** Work to complete **
All that is wanted is the exact text of the lines below from the one with "Viewport: 1024px width, 620px" through the one with "Image resolution: width=752", inclusive, minus any pictures.

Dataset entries
----

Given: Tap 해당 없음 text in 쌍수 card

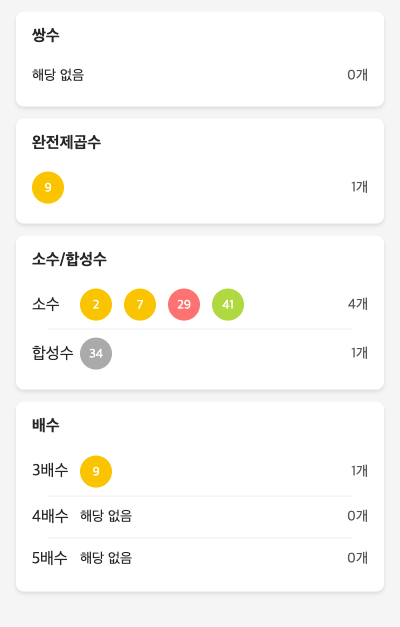Looking at the screenshot, I should pyautogui.click(x=58, y=75).
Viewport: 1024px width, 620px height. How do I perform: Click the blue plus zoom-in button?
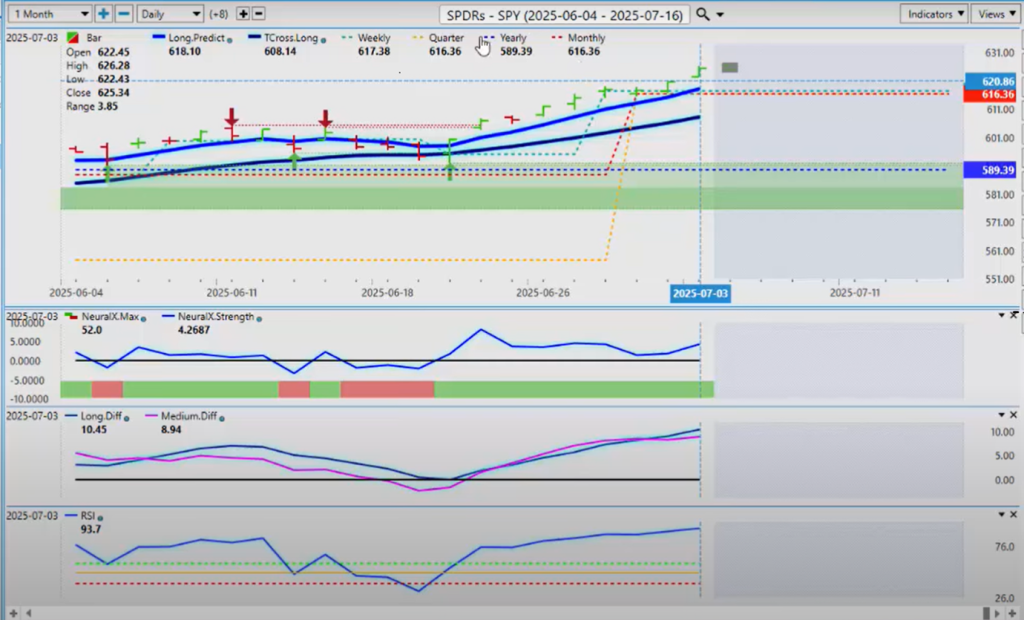(x=104, y=14)
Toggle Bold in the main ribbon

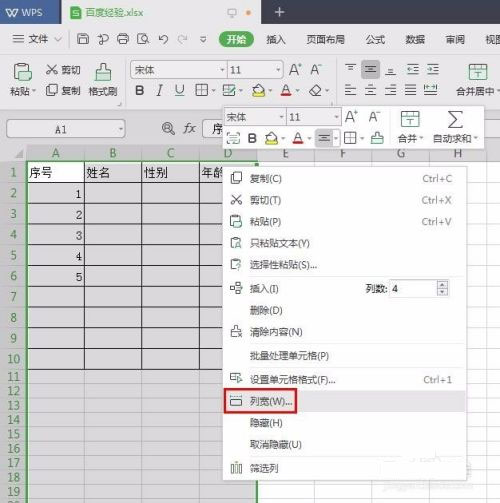(140, 90)
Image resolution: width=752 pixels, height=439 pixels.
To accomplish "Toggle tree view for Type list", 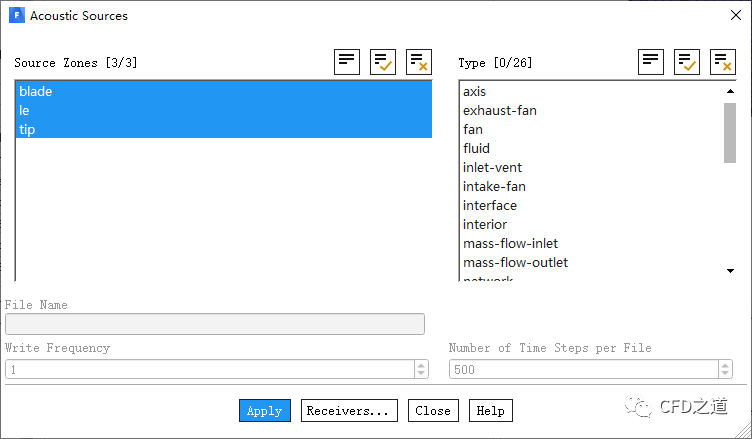I will pos(652,62).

----

** Result of the task **
Viewport: 1024px width, 620px height. How do I perform: Click the blue plus zoom-in button?
(x=104, y=14)
Toggle Bold in the main ribbon

(140, 90)
Image resolution: width=752 pixels, height=439 pixels.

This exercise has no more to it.